Daha da eski dönemlere gidersek Hz. Nuh’un tarihin ilk marangozu, ağaçtan gemi yapan kişi olduğunu görürüz. Zira kendisine verilen üstün ilim, bilgi ve beceri ile insanoğlunun yeryüzünde çoğalmasına vesile olan ve onları tarihin büyük azap ve felaketlerinden olan tufan hadisesinden kurtaran "Nuh'un Gemisi"ni inşa etmiştir.
Şüphesiz Hz. Nuh ile başlayan ve büyük bir ihtiyaca binaen gerçekleşmiş bu beceri ve kadim sanat, sonraki toplumlar tarafından da yapılagelmiştir. Şöyle ki; İslamiyetten önce Orta Asya Türk folklorunda daima kutsal sayılmış olan ağaç, Türklerin hem günlük yaşamda vazgeçilmezi hem de sanat yapıtlarında kullandıkları ana malzemesi olmuştur. Türklerin ahşabı kullanan en eski milletlerden olduğunu, insanlık tarihinin en eski kazı ve buluntularından Türklere ait "Pazırık Kurganları"ndan çıkan eşyalar ve sanat eserleri ispat etmektedir.
Öz Türkçe olan ve dünya literatürüne Türk dilinden geçen "ağaç" sözcüğü, ağacın varlığına verilen bir değerin dışa vurumu olmakla birlikte ağaç da ahşabın ana malzemesini teşkil etmektedir.
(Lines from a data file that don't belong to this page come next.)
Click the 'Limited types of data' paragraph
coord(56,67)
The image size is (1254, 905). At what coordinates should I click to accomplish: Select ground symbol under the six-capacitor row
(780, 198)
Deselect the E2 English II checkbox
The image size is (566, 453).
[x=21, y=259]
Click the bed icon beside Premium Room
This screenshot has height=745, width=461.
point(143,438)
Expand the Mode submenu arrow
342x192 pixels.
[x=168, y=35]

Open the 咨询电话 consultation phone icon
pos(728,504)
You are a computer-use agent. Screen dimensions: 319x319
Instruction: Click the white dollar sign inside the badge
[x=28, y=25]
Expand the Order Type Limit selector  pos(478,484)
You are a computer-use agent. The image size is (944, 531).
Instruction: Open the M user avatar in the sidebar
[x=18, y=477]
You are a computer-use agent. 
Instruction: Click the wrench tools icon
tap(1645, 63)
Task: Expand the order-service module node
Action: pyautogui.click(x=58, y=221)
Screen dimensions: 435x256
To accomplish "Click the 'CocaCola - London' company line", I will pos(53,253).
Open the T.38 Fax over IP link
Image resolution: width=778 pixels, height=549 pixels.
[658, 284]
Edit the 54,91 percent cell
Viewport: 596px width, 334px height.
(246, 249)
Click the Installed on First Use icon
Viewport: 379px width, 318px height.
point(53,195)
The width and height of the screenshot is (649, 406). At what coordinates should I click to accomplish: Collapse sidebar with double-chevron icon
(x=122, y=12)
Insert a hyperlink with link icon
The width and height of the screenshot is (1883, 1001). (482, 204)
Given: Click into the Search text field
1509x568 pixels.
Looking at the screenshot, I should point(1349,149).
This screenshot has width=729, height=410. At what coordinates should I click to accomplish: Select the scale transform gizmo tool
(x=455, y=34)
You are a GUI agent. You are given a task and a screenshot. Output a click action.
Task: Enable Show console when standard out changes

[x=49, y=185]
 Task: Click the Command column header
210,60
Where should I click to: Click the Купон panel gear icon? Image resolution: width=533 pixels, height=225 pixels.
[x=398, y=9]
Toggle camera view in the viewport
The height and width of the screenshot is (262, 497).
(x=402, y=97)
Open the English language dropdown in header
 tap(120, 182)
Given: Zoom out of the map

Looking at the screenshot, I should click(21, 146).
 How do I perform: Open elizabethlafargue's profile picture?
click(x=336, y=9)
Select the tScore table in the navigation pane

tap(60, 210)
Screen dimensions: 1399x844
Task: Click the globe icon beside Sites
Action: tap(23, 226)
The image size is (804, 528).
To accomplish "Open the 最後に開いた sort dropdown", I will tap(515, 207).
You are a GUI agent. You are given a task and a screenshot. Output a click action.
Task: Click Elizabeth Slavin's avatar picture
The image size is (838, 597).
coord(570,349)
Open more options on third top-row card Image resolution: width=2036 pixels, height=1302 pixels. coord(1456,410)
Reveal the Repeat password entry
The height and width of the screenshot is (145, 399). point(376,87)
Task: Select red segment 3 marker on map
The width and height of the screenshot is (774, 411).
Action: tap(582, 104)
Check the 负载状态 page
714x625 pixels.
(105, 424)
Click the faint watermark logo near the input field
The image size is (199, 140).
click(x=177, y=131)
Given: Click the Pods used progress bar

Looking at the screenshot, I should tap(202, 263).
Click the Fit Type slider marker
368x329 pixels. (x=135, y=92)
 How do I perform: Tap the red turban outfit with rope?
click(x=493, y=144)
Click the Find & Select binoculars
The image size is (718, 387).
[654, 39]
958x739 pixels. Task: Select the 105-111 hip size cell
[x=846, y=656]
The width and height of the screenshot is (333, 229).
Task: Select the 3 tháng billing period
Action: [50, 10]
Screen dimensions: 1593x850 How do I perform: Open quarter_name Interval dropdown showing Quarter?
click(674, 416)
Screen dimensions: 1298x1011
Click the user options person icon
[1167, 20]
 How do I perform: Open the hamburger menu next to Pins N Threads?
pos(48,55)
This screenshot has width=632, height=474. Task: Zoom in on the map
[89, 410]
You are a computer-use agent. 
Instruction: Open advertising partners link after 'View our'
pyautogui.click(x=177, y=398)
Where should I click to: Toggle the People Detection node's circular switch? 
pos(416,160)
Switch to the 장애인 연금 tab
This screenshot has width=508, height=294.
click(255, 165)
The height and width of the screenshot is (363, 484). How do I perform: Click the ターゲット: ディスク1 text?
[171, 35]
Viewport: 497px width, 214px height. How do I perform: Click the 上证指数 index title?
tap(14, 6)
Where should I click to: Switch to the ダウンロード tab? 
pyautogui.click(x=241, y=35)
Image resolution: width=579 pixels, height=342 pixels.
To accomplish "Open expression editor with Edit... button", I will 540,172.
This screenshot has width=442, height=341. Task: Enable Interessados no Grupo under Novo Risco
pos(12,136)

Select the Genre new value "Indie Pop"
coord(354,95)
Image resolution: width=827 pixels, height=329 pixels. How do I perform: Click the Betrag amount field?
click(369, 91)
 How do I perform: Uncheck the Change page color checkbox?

Orta Asya’dan Anadolu’ya gelen bu kültür ve yaşam biçimi, Selçuklu mimarisinde temel alınan ve İslami ögelerle şekillendirilen ahşap işçiliği ile kendine has bir üslupla devam etmiş ve tüm dünyayı hayran bırakan güzellikler inşa ederek büyük bir medeniyet mirası bırakmıştır.
Bunun uzantısı olan Osmanlı İmparatorluğu’nda sürdürülen ve yeni tekniklerle günlük yaşantıda, ibadethaneler ve mimaride vazgeçilmez olan ahşap, Osmanlı donanmasında kullanılan gemiler ve denizlere verilen önemle ahşap tekne, gemi yapımı biçiminde hayat bulmuş ve gelişim göstermiştir.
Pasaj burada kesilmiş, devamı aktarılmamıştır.